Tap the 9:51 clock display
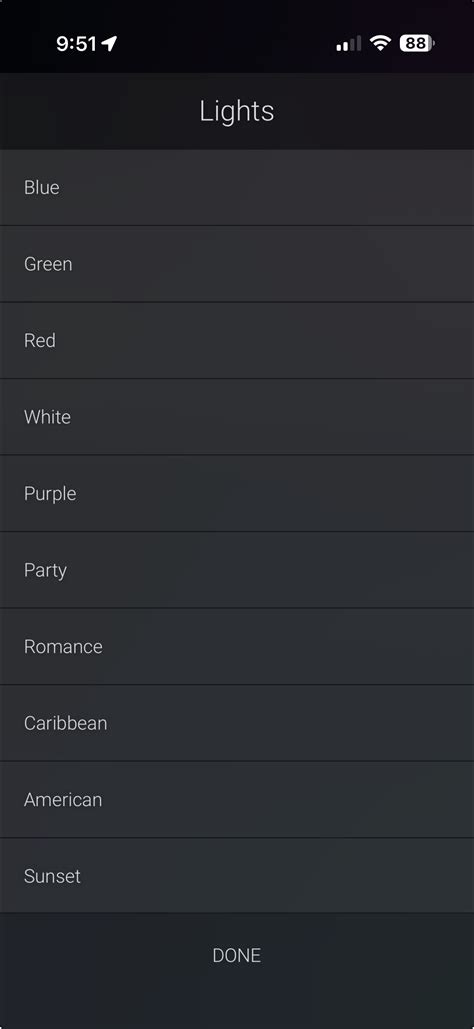This screenshot has width=474, height=1029. [77, 44]
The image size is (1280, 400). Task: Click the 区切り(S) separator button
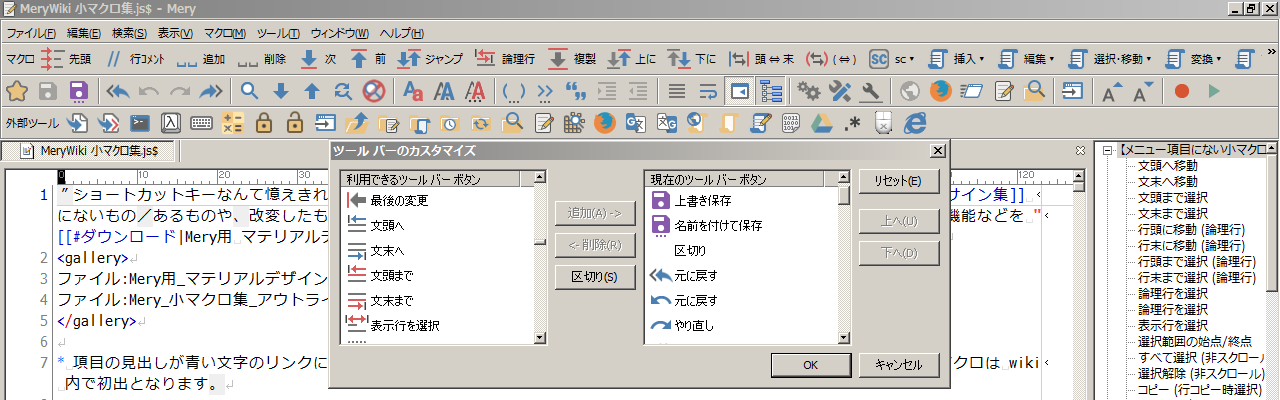[x=594, y=276]
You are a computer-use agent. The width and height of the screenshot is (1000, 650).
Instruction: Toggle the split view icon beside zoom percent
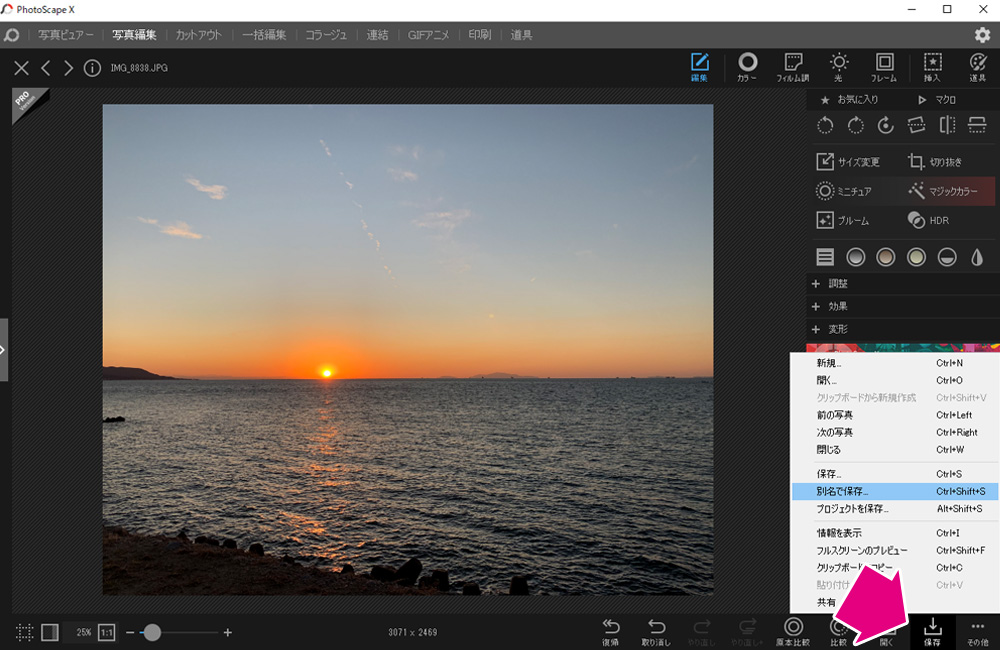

• _ASSIGNMENT_:
Restate each line of the records exactly; pictures do not belong in the copy.

• _YOUR SOLUTION_:
Tap the 9:51 clock display
This screenshot has width=474, height=1029. [77, 44]
The image size is (1280, 400). Task: Click the 区切り(S) separator button
[x=594, y=276]
You are a computer-use agent. The width and height of the screenshot is (1000, 650).
Instruction: Toggle the split view icon beside zoom percent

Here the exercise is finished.